Tomé empilhava caixas. Uma após a outra ele montava pequenas torres nos fundos do depósito do supermercado. Fazia aquele trabalho há algum tempo. Era mecânico e repetitivo. Enquanto empilhava aquelas caixas sonhava com praias, garotas e algum tipo de respeito mas nem imaginava como se poderia conseguir aquilo naquelas circunstâncias . Às vezes , entre um carregamento e outro, ia ao banheiro e aproveitava para fumar um cigarro. Naquele dia havia acabado de fazer isso quando foi chamado ao RH.
Tomé desceu as escadas que ao contrário do lugar em que trabalhava eram limpas e refrigeradas. Andou mais alguns metros até chegar a sala do RH onde uma dona branca, muito maquiada, coberta de bijuterias e um longo nariz de pássaro lhe sorriu apontando um assento.
- Sente-se senhor Tomé.- Disse o pássaro – o senhor aceita um café?
-Não, muito obrigado.
- Bom, não precisa ficar com medo, é uma entrevista de rotina, para avaliar o grau de satisfação de nossos funcionários. Vou lhe fazer algumas perguntas. Seja sincero tá?
- Claro dona.
E ela começou. Se ele gostava do trabalho. Se pensava em promoção. Se o salário satisfazia suas necessidades básicas. Procurou não hesitar demais.

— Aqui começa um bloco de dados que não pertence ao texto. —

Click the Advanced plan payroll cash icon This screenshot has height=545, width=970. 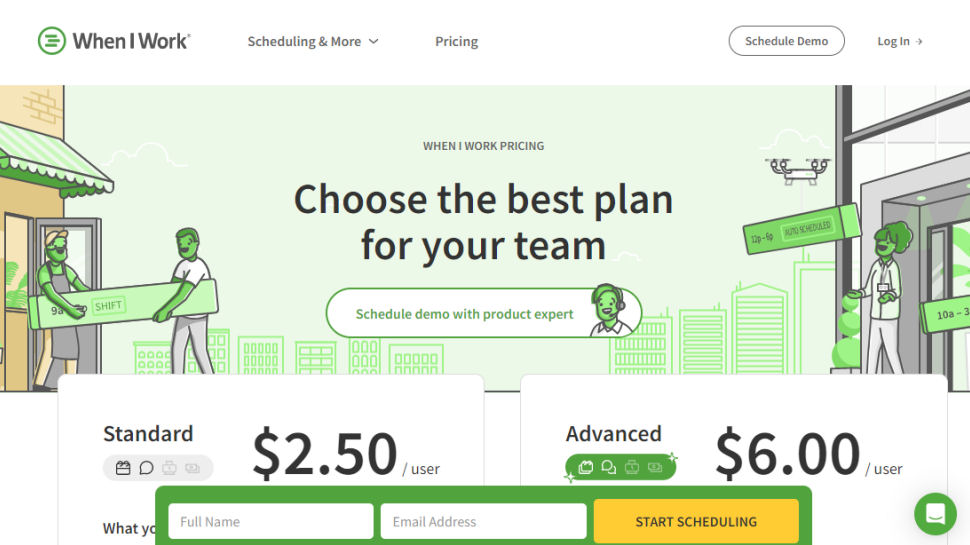pos(655,467)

Silêncio nestas horas é uma confissão. Tomé lia Marx, Adam Smith, Bakunin e Proudhon mas respondeu a tudo de forma convincente e risonha. O trabalho era ótimo. Em todos os aspectos. Bom mesmo. O salário também era o bastante para o que precisava.
Saiu da entrevista se sentindo muito mal, mas parecia-lhe que tinha convencido o pássaro.
Terminou o batente e mudou de roupa. No caminho até o ônibus imaginou como seria bom encontrar uma garota diferente. Alguém que não lhe cobrasse coisa alguma. Que apenas lhe desse o corpo, o sorriso e o seu tempo sobre a terra sem lhe oferecer risonha uma lamina de barbear para a extirpação do orgulho. Subiu no mesmo ônibus de sempre, cercado das mesmas caras amassadas e sentou-se no mesmo banco de todos os dias. Desceu também no mesmo lugar e viu a fachada da casa alugada em que morava sem perceber que ela estava ficando cada dia mais velha e descascada.
Entrou pelo portão de zinco a abriu a porta de madeira. Na sala sua mulher assistia a uma novela. Naquele momento desenrolava-se uma cena em que a atriz principal descobria que era traída por seu marido. Tomé escorregou pela sala após um “boa noite” mecânico, respondido de forma também mecânica.
- Amor! – Sua esposa gritou da sala enquanto Tomé virava uma cerveja recém saída da geladeira – Se chateia se eu lhe fizer uma pergunta?
- Não, pode falar – Tomé deu outra golada, esvaziou a garrafa, dando um suspiro de olhos fechados desta vez.
- Você me ama de verdade? Quer dizer, você pensa em outras garotas, sente ou já sentiu vontade de dormir com outra mulher? Se isso acontecer é melhor acabar, não importa o quanto seja bom viver com você.
Tomé parou para pensar pela segunda vez. Não podia hesitar. Já tinha lido Carl Rogers, R.D Laing, Freud, Reich, Stirner e Sartre mas respondeu sorridente que jamais tal coisa lhe havia passado pela cabeça. Deu outra golada. Sua mulher continuou assistindo a novela e Tomé entrou no banheiro. A água do chuveiro lhe caiu sobre a cabeça. Ele se sentiu limpo pela primeira vez naquele dia.